**SET EXERCISE:**
Copy the records verbatim, beginning with the line that contains "1024x844 pixels. At" and continuing through the line that contains "Action: (40, 552)".

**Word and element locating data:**
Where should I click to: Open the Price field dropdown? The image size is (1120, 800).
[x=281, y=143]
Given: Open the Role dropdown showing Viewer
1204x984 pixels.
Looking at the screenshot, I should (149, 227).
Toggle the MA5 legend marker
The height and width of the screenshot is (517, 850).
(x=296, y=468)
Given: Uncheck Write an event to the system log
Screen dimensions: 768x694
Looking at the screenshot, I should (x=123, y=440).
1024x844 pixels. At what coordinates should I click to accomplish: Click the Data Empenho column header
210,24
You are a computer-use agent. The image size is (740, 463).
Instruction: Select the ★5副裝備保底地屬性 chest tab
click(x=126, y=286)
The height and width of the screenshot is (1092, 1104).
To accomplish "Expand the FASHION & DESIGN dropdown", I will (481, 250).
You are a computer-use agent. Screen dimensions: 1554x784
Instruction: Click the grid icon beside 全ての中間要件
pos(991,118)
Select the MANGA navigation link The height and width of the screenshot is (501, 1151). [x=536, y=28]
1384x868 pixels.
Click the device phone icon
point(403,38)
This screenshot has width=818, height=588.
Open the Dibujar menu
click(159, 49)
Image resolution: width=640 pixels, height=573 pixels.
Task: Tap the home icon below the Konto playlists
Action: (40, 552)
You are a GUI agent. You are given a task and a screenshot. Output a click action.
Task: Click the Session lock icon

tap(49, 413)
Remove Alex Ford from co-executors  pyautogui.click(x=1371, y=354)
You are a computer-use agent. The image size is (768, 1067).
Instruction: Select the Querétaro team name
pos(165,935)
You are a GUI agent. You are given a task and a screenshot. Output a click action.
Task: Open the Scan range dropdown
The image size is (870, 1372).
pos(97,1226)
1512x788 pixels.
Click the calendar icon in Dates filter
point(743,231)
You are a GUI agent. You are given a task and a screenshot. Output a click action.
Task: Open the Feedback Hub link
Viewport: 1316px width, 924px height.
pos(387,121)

**FULL SOLUTION:**
1024x844 pixels. At what coordinates should I click to accomplish: Click the Data Empenho column header
210,24
You are a computer-use agent. The image size is (740, 463).
Instruction: Select the ★5副裝備保底地屬性 chest tab
click(x=126, y=286)
The height and width of the screenshot is (1092, 1104).
To accomplish "Expand the FASHION & DESIGN dropdown", I will (481, 250).
You are a computer-use agent. Screen dimensions: 1554x784
Instruction: Click the grid icon beside 全ての中間要件
pos(991,118)
Select the MANGA navigation link The height and width of the screenshot is (501, 1151). [x=536, y=28]
1384x868 pixels.
Click the device phone icon
point(403,38)
This screenshot has width=818, height=588.
Open the Dibujar menu
click(159, 49)
Image resolution: width=640 pixels, height=573 pixels.
Task: Tap the home icon below the Konto playlists
Action: (40, 552)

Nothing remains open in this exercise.